- **Task item**
Continue the passage on heat in Texas prisons, starting after its last sentence.

- **Document passage**

********************

The Texas Civil Rights Project would certainly agree with that statement. The project is suing the Texas Department of Criminal Justice for the injury and even death of a number of Texas prisoners who suffered during a heat wave in Texas prisons last summer.

Texas prisons can be hot. According to a news report, of the 111 state prisons, only 21 are air conditioned. Some may believe the point of prison is to punish those convicted of crimes rather than to rehabilitate and deter. However, there are constitutional provisions that draw a line between what may be reasonable punishment and what is cruel and unusual punishment. The Texas Civil Rights Project tends to believe that the sweltering heat experienced by some Texas prisoners in last summer's heat wave was in fact in violation of the constitutional right against cruel and unusual punishment.

********************

- **Given data**
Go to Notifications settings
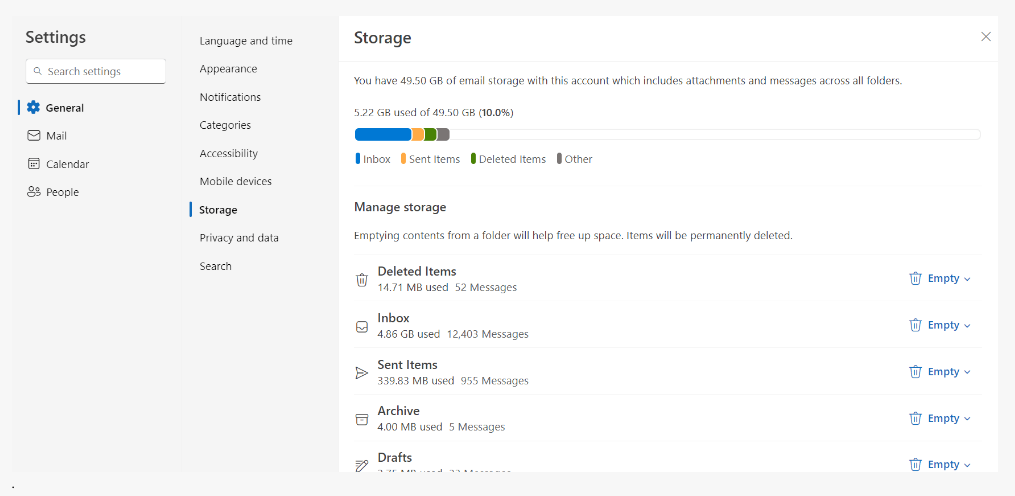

********************

- **Answer section**
In fact, 10 prisoners died during last summer's 26-day heat wave. Unfortunately, a wrongful death claim made on behalf of one deceased Texas prisoner was thrown out in a lower court. However, the Fifth Circuit recently revived the case.

The civil rights project is not requesting Texas prisons to install air conditioning in all cells. But, it does ask the state to be reasonable and offer some air conditioned relief during such severe heat waves in order to avoid severe suffering and death. It seems to be a reasonable request. We will soon know whether the Texas court agrees.